Coloro che sostengono con le prove di sopravvivenza, indicano anche un corpo galleggiante che presumibilmente indossava abiti coerenti con l'abbigliamento indossato dai Alcatrazdetenuti è stato visto da una nave da carico il 17 luglio 1962....36 giorni dopo la fuga. Il coroner Henry Turkel della contea di San Francisco del coroner Henry Turkel non ha accosentito che era uno dei fuggitivi poichè un corpo di galleggiamento nell'oceano aperto per più di un mese era improbabile ed è andato sull'annotazione per dichiararlo potrebbe essere Cecil Phillip Herrman, un panettiere disoccupato di 34 anni che ha saltato dal Golden Gate Ponte cinque giorni prima. Ma non c'erano prove e nessuno poteva essere certo fino a che il corpo non fosse stato recuperato (c'era un articolo contrastante che affermava che il corpo di Herrman era stato recuperato dalla California Highway Patrol). L'opinione di Turkel non era nella maggioranza in quanto quattro dei suoi coetanei delle contee vicine credevano che fosse del tutto possibile che il corpo visto galleggiare fosse stato uno dei fuggitivi. Il corpo non è mai stato recuperato e rimane un mistero e un punto di grande dibattito. Il 17 febbraio 1964, uno scheletro parziale di un maschio di 30 anni è stato lavato a terra su una spiaggia vicino a Point Reyes, a nord della California. Golden Gate Ponte. I test del DNA hanno poi dimostrato che le ossa non appartenevano a nessuno dei fuggitivi.
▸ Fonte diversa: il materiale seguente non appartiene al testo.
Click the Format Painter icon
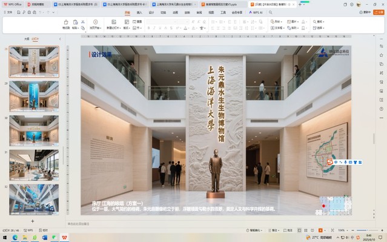Screen dimensions: 387x242 click(x=66, y=22)
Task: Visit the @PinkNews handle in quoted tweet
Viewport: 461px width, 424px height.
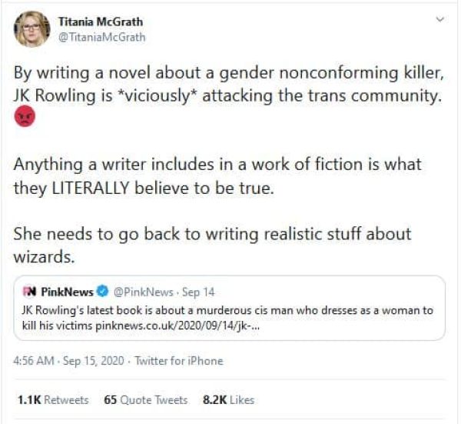Action: coord(141,292)
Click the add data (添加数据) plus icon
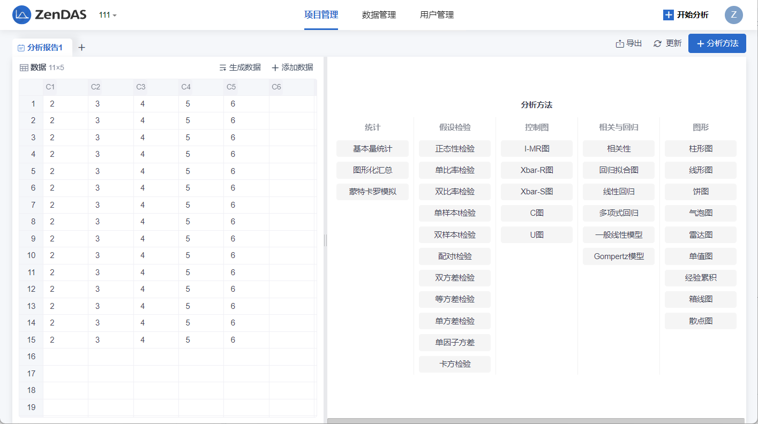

C'erano anche oggetti dei detenuti trovati galleggianti nella baia. Le squadre di ricerca hanno individuato una pagaia poi confermata come identica a quella trovata sulla parte superiore del blocco cella e sono stati trovati due dei tre giubbotti di salvataggio....il primo su una spiaggia a nord del Golden GatePonte e il secondo a soli 50 metri dalla riva del mare. Alcatraz. Questi risultati hanno solo alimentato le teorie che i fuggitivi avevano affogato. Il giubbotto di salvataggio trovato vicino a Alcatraz aveva segni di denti incastrati in profondità nello stelo che era stato usato per gonfiare l'imbragatura. West più tardi ha indicato di non riuscire a trovare nulla di efficace per sigillarlo, così hanno usato fascette legante e clip più grandi per mantenere la pressione una volta gonfio. I funzionari credevano che, una volta che questi portavano peso, i morsetti si sarebbero staccati e le impronte dei denti rappresentavano probabilmente una lotta per mantenere la tenuta per la sopravvivenza. Nemmeno i corpi sono mai stati recuperati. Sia l'FBI che l'US Marshal Service hanno indagato sulle piste da costa a costa e oltre. Ogni piombo promettente è sempre stato vuoto.

Questo è il grande mistero, l'opposizione delle prove. Se sono arrivati a destinazione, dov'è la prova concreta che sono sopravvissuti? Se sono morti nelle acque della Baia, perche' almeno un body wash a terra?

Tazza
Se le foto del 1975 scattate in Brasile sono i Fratelli Anglin, perché i funzionari non possono trovare prove in Sud America? Perché Fred Brizzi dovrebbe avvicinarsi alla famiglia con una foto con individui della stessa età e con le stesse caratteristiche fisiche? Perché Brizzi dovrebbe mentire? Perche' l'FBI dovrebbe mentire? Se sono sopravvissuti e hanno avuto dei figli, perché non possono essere localizzati? Avevano delle proprietà? Se sono sopravvissuti, cosa è successo a Frank Morris? Se la foto è un falso, perché nessuno si è fatto avanti fornendo le identità degli uomini nella foto? Se hanno coperto così bene le loro tracce della fuga, non sembrerebbe ragionevole che siano rimasti qualche passo avanti rispetto alle autorità? Se i test del DNA in seguito, a condizione che le ossa trovate vicino a Point Reyes non appartenessero ai fuggitivi, a chi appartengono?

Che ne pensi? Credi che siano sopravvissuti? Sono arrivati alla liberta', ma il vero mistero e' per quanto tempo? Forse un giorno scopriremo la verità.

Michael Esslinger è il coautore di EscapingAlcatraz: The Untold Story of the Greatest Prison Break in American History. È anche il titolo vincente dell'International Book Award 2018 nella categoria True Crime.